How Do You Measure Luggage?
QUICK ANSWER
To measure luggage, use a tape measure to record its height, width, and depth in inches, always including the wheels, handles, and any external pockets. Airlines judge size by these outer dimensions, and often by linear inches, which is the three measurements added together.
Measuring your luggage correctly is the only way to know whether it meets carry-on or checked-bag limits before you reach the airport, where a sizer at the gate has the final say. Here is how to measure a bag, what linear inches means, whether wheels count, and how to check carry-on size.
How do you measure luggage?
Measuring luggage is simple with a tape measure. Stand the bag upright as it would sit when packed, and measure three dimensions in inches: the height from the floor to the very top, the width across the widest point, and the depth from front to back at the thickest point. Crucially, measure the full external size, meaning you include the wheels, the handles, feet, and any bulging pockets, because airlines measure the outside of the bag as it actually is, not just the main compartment. Write down all three numbers. If your bag has an expansion zipper, measure it both collapsed and expanded, since the expanded size is what counts if you use it.
What are linear inches?
Linear inches is the measurement airlines most often use for checked bags, and it is simply the sum of the three dimensions. You add the height plus the width plus the depth, and the total is the linear-inch figure. For example, a bag that is 28 by 18 by 12 inches has a linear measurement of 58 inches. Most airlines cap standard checked bags at 62 linear inches (158 centimeters), so that bag would qualify. Carry-on limits are usually given as three separate maximum dimensions instead, such as 22 by 14 by 9 inches, rather than a linear total. Knowing both formats lets you check your bag against whichever limit your airline uses.

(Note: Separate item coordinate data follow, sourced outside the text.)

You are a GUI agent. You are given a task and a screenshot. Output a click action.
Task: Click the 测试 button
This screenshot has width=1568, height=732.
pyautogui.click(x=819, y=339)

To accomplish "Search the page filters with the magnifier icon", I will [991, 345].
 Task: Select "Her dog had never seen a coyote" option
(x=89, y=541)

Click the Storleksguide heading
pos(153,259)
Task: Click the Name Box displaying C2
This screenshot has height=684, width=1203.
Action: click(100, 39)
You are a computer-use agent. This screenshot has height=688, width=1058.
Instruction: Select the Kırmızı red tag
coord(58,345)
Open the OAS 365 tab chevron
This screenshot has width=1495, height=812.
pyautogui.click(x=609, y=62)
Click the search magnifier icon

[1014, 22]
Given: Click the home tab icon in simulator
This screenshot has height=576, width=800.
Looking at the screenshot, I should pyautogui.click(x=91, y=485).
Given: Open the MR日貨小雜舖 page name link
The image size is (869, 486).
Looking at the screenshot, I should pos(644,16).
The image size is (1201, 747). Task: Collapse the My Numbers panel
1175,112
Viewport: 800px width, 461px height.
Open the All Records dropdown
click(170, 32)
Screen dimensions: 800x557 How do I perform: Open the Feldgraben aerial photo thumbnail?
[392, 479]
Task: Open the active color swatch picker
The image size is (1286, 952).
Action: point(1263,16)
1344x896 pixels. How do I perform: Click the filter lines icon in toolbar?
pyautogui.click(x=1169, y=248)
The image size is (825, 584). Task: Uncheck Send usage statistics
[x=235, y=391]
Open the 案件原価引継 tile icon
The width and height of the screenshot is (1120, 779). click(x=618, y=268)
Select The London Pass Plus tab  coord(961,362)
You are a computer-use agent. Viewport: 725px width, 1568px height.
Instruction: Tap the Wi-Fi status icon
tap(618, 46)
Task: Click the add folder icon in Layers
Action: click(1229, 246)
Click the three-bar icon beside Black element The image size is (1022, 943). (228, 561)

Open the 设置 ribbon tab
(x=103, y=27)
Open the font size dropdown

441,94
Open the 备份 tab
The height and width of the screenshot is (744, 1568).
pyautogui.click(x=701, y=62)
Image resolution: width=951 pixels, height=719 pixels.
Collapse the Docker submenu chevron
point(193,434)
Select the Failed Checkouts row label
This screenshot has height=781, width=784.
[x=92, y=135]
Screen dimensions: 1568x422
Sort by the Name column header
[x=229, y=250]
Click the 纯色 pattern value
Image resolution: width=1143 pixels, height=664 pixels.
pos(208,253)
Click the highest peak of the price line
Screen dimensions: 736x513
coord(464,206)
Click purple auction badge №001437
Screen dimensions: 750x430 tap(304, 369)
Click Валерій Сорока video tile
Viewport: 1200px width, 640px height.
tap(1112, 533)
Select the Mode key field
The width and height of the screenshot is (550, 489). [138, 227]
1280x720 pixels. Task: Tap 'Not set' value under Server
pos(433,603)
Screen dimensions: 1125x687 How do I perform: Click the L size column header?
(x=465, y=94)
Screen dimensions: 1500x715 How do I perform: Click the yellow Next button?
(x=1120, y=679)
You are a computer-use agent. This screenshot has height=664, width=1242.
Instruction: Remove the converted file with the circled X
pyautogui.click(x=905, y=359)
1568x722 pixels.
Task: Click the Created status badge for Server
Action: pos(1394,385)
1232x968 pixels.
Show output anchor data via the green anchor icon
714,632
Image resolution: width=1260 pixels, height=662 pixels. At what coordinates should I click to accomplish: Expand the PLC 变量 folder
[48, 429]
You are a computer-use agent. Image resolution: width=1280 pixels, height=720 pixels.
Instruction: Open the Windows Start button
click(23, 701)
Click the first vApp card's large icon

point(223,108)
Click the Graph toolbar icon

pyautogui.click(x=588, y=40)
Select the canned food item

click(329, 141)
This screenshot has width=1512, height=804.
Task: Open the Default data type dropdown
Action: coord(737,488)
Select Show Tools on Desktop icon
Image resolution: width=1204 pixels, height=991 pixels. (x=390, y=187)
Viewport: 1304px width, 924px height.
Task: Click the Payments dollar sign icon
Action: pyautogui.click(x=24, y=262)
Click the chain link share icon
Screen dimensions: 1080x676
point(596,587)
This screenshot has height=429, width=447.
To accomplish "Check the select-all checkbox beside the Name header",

Do wheels and handles count?
Yes, and this trips up a lot of travelers. Airlines measure the total external dimensions of a bag, which means the wheels, the retractable handle housing, side handles, feet, and any protruding pockets are all included in the measurement. A suitcase advertised as a carry-on based on its body alone can exceed the limit once the wheels and handle are counted, which is a common reason bags get flagged at the gate. So always measure to the outermost points. This is also why a gate agent's sizer box, which the whole bag including wheels must fit into, is the real test. When in doubt, measure the largest external footprint and compare that to the limit.
How do you know if a bag is carry-on size?
Measure the bag's full external dimensions including wheels and handles, then compare them to your airline's stated carry-on limits, commonly around 22 by 14 by 9 inches, though it varies by carrier and can be smaller on regional jets or budget airlines. Every one of your three measurements must be at or under the airline's corresponding maximum, not just the total. Remember that the gate sizer is the final judge, so leave a little margin rather than measuring exactly to the limit. If your bag is soft-sided and slightly over, it may still squeeze into the sizer, but a hard-sided bag will not. Checking against your specific airline before you fly avoids a gate-check surprise.
To measure luggage, record its height, width, and depth in inches including the wheels and handles, since airlines measure the full external size. Add the three for the linear-inch total, capped around 62 inches for checked bags, and compare each dimension to your airline's carry-on limits, usually near 22 by 14 by 9 inches.